Dès lors, il n’y a lieu d’ordonner une telle publicité.
Sur les dépens,
En application de l’article 696 du code de procédure civile, la partie perdante est condamnée aux dépens, à moins que le juge, par décision, n’en mette la totalité ou une fraction à la charge d’une autre partie,
[I] [D] qui succombe à l’instance sera condamné aux entiers dépens,
Sur les frais irrépétibles,
Au terme de l’article 700 du code de procédure civile, le juge condamne la partie tenue aux dépens qui perd son procès à payer à l’autre partie la somme qu’il détermine au titre des frais exposés et non compris dans les dépens. Le juge tient compte de l’équité ou de la situation économique de la partie condamnée. Il peut même d’office, pour des raisons tirées des mêmes considérations, dire qu’il n’y a lieu à condamnation.
L’équité commande de condamner [I] [D] à verser à chaque défendeur une somme de 1500,00 euros au titre des frais irrépétibles qu’ils ont pu exposer pour la présente procédure.
Sur l’exécution provisoire,
En application de l’article 514 du code de procédure civile, les décisions de première instance sont de droit exécutoires à titre provisoire à moins que la loi ou la décision rendue n’en dispose autrement.
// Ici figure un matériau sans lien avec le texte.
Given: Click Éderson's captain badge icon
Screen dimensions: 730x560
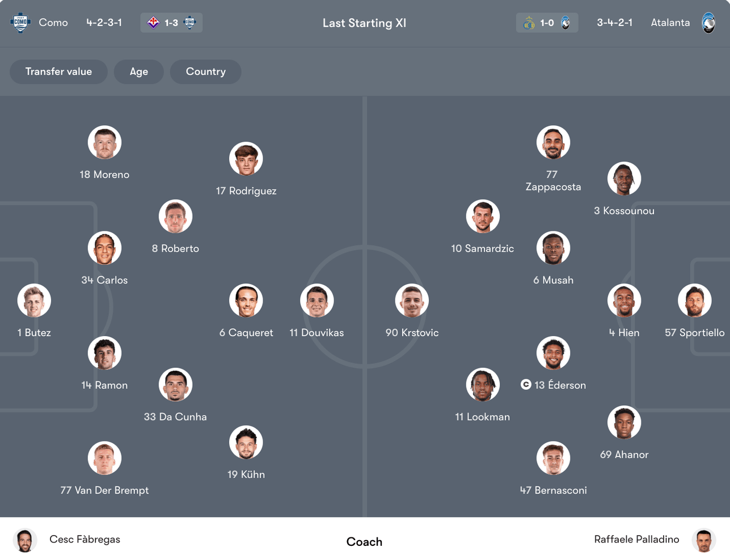Looking at the screenshot, I should pos(526,385).
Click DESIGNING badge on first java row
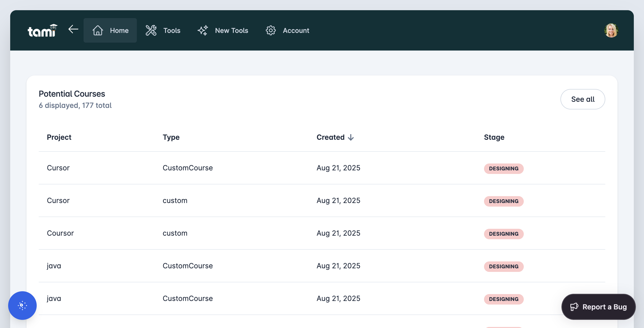The image size is (644, 328). click(x=504, y=267)
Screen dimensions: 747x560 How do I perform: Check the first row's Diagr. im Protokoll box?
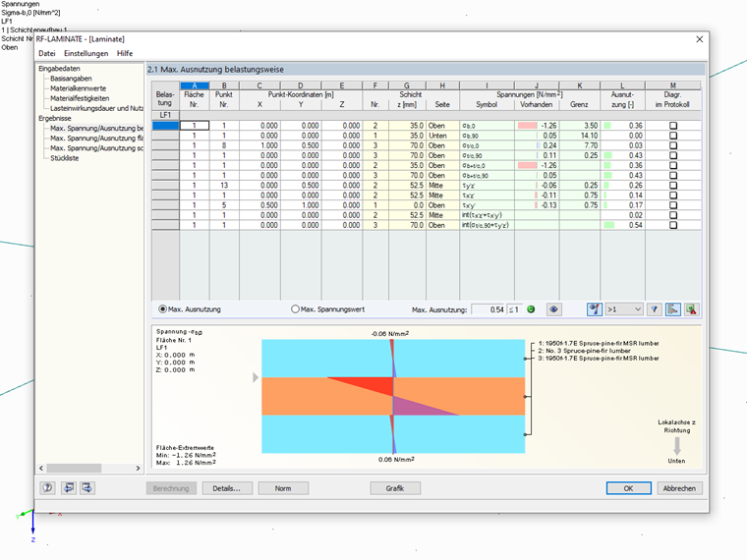[673, 126]
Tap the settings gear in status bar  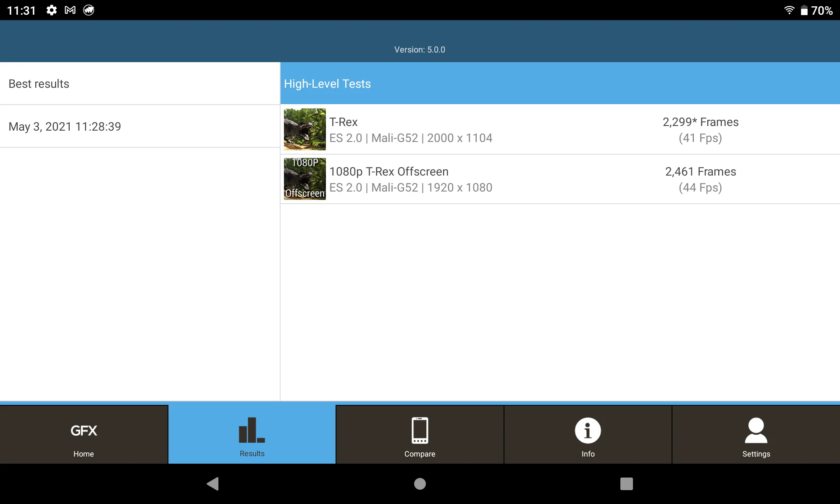point(52,10)
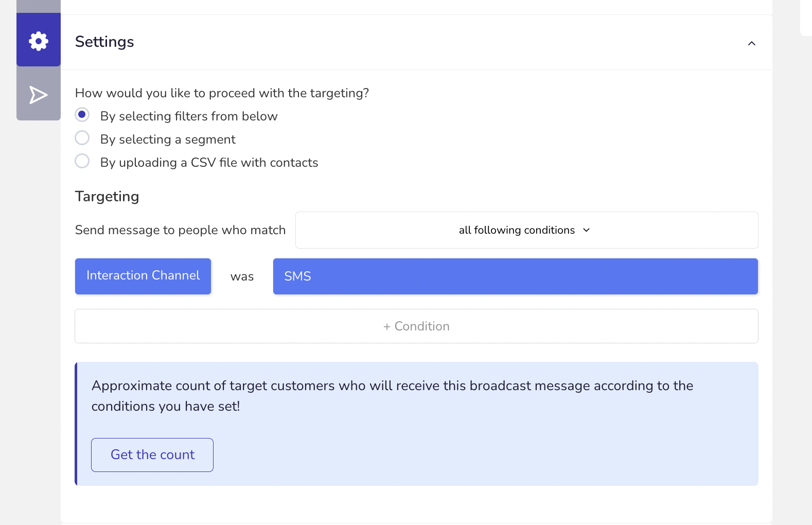Viewport: 812px width, 525px height.
Task: Open the Settings gear tab in sidebar
Action: 39,41
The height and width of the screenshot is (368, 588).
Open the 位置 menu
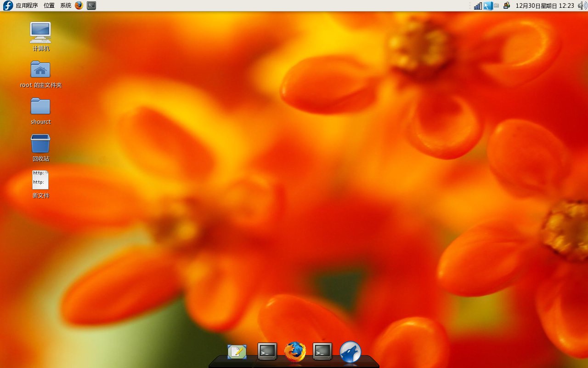point(49,6)
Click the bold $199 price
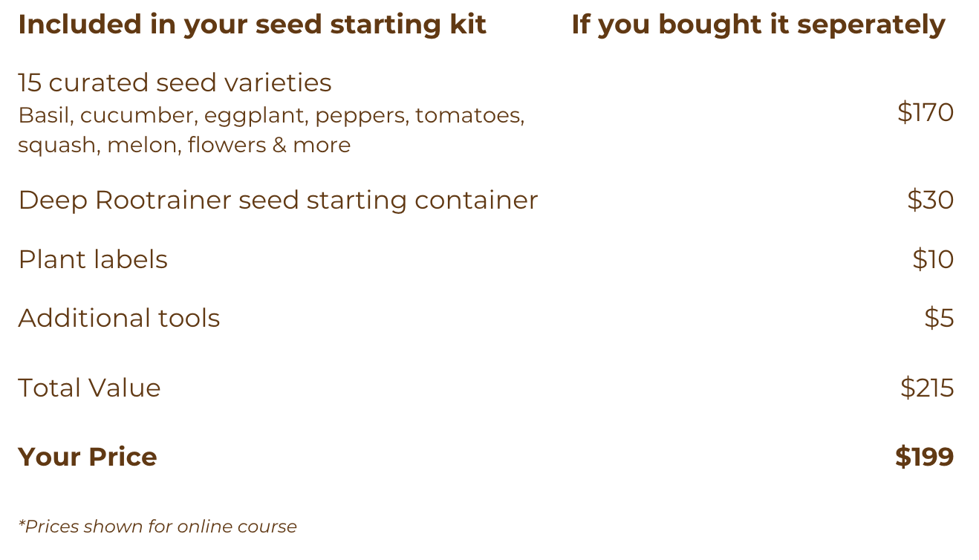Image resolution: width=979 pixels, height=560 pixels. pos(924,457)
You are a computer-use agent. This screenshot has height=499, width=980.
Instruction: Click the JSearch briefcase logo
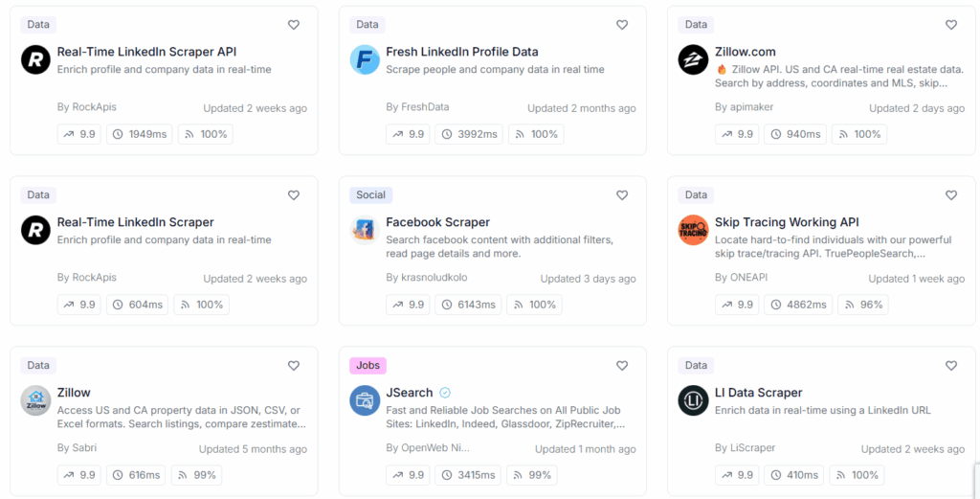tap(365, 400)
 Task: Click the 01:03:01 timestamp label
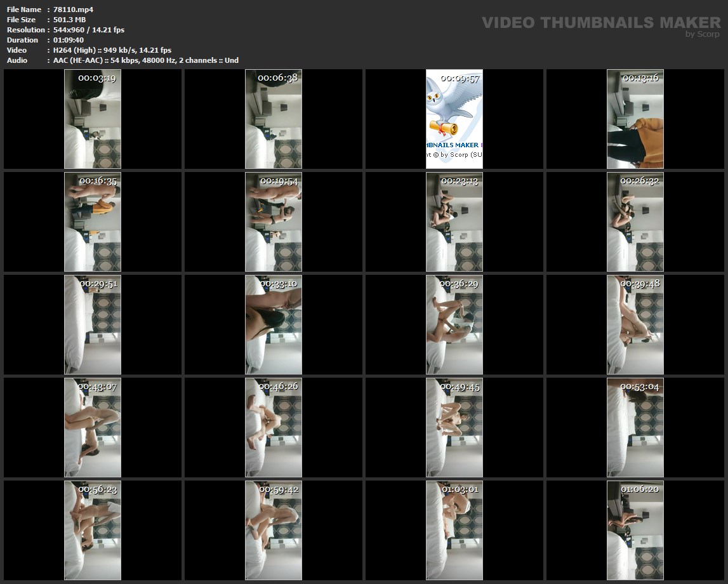tap(460, 489)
En conséquence, il y a lieu de rappeler que l’exécution provisoire de la présente décision est de droit.
PAR CES MOTIFS,
Le tribunal statuant par jugement contradictoire et rendu en premier ressort,
REJETTE la demande de [I] [D],
CONSTATE que [I] [D] ne respecte par les dispositions des articles54 et suivants de la loi du 31 décembre 1971 modifiée par la loi du 31 décembre 1990,
INTERDIT à [I] [D] de se livrer à une activité de consultation juridique et de rédaction d’actes dans un délai de 10 jours à compter de la présente décision, sous peine d’une astreinte provisoire de 1 000,00 euros par infraction constatée,
DIT que l’astreinte provisoire court pendant un délai de 12 mois, à charge pour la partie la plus diligente, à l’expiration de ce délai, de solliciter du juge de l’exécution de la liquidation de l’astreinte provisoire et le prononcé de l’astreinte définitive,
REJETTE la demande de publication aux frais de [I] [D] dans un journal local et un journal national, dans la limite de 3 000,00 euros par insertion ou message du dispositif de la présente décision,
CONDAMNE [I] [D] à régler à l’ordre des avocats du barreau de MARSEILLE la somme de 1 500,00 euros au titre des frais irrépétibles,
CONDAMNE [I] [D] à régler au [8] la somme de 1 500,00 euros au titre des frais irrépétibles,
CONDAMNE [I] [D] aux entiers dépens,
RAPPELLE que l’exécution provisoire est de droit,
Le présent jugement a été signé par Monsieur Olivier LEFRANCQ, vice-président et par Monsieur Philippe AGOSTI, greffier.